In the 2005 2D side-scrolling platform game La-Mulana, the ruins of La-Mulana surround the mystery of a power that supposedly created all life. This force is named "The Mother", the enigmatic mother goddess. It is written that the efforts of all children she brought to life followed her wish to return her to her home within the heavens.
What makes her a villain is that she does not value her children beyond their qualities which might allow them to give her flight. She works these children to death for her lofty goals or punishes them into extinction when they do not answer her pleas.
Origin and Mythology
Many life-giving goddesses have shared a similar form and remained with rather consistent symbolism and importance in cultures. This concept is a necessary chord through all mythology and none but goddesses fill this role outside of monotheistic religion.
It is very likely that Nigoro (the creators of La-Mulana) based the Mother on unestablished mythology called Proto-Indo-European that interprets a prehistory of mythology in Western Asia and Europe from archaeological findings. Many life-giving goddesses followed the Snake or Bird, both which have been alleged to be the main animal symbols of this prehistory goddess.

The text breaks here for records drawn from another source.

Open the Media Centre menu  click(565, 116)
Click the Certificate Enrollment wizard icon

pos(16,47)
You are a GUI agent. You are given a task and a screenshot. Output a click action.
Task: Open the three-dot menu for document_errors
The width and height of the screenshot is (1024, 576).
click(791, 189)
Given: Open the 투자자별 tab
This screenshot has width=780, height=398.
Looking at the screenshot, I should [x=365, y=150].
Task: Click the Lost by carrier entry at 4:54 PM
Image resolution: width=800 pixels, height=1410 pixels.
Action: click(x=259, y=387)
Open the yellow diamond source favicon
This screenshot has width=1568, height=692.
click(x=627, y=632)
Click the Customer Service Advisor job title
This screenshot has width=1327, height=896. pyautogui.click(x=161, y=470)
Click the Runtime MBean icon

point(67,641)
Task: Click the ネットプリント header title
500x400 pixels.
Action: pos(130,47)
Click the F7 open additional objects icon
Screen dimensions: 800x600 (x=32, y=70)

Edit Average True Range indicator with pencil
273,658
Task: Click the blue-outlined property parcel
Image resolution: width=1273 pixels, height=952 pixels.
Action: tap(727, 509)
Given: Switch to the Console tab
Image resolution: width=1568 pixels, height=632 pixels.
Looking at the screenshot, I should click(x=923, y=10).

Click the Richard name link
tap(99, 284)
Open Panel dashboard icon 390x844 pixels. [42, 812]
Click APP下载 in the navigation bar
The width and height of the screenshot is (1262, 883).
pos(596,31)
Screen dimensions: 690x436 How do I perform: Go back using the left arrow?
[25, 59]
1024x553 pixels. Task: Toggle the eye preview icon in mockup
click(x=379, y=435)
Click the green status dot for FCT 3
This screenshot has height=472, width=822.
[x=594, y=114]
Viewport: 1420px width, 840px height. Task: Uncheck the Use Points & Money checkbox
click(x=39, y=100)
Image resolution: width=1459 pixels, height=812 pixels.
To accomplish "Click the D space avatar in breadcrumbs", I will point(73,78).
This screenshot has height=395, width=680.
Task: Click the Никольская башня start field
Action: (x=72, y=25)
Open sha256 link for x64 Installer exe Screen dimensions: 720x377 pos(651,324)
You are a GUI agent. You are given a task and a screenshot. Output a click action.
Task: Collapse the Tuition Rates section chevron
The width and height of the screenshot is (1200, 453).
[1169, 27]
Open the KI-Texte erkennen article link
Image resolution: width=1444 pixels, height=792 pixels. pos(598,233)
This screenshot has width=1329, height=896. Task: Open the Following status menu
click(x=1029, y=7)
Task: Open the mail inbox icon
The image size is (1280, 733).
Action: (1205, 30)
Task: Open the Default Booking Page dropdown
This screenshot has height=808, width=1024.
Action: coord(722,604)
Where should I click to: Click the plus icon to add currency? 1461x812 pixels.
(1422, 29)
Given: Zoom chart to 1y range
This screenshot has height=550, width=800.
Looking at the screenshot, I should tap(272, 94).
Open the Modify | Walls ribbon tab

We can infer that this goddess is a concept gathered from the author Marija Gambutas, who proposes that there was once a matriarchy in the Proto-Indo time period. The basis of much of Nigoro's work in La-Mulana is on niche mythology and superstition and it can be suspected that they would reference such an obscure concept in order to get a Mother who represents the origin of all religion.
This link referencing Gambutas' work provides evidence. There is a statue of the Mother Goddess that shows her form as both bird and snake with lines upon her body. Birds and snakes are symbolic of hibernation and regeneration, which could be applied to the Mother's state throughout the game's storyline. It is further explained that this culture allowed the lines between humans and animals to be blurred - this being in accordance with the Mother creating various generations of non-human lifeforms. Her representation of birds is for the desire to fly (a wish to go to the heavens) and here is the explanation of those lines.
"What about the lines that mark her body? Referring to hundreds of pouring vessels marked with similar lines, Gimbutas concluded that these are “water lines,” reminiscent of the flowing of rivers and the pouring of water from vessels."
Filling a vessel is one of the essential parts to awakening the Mother in La-Mulana.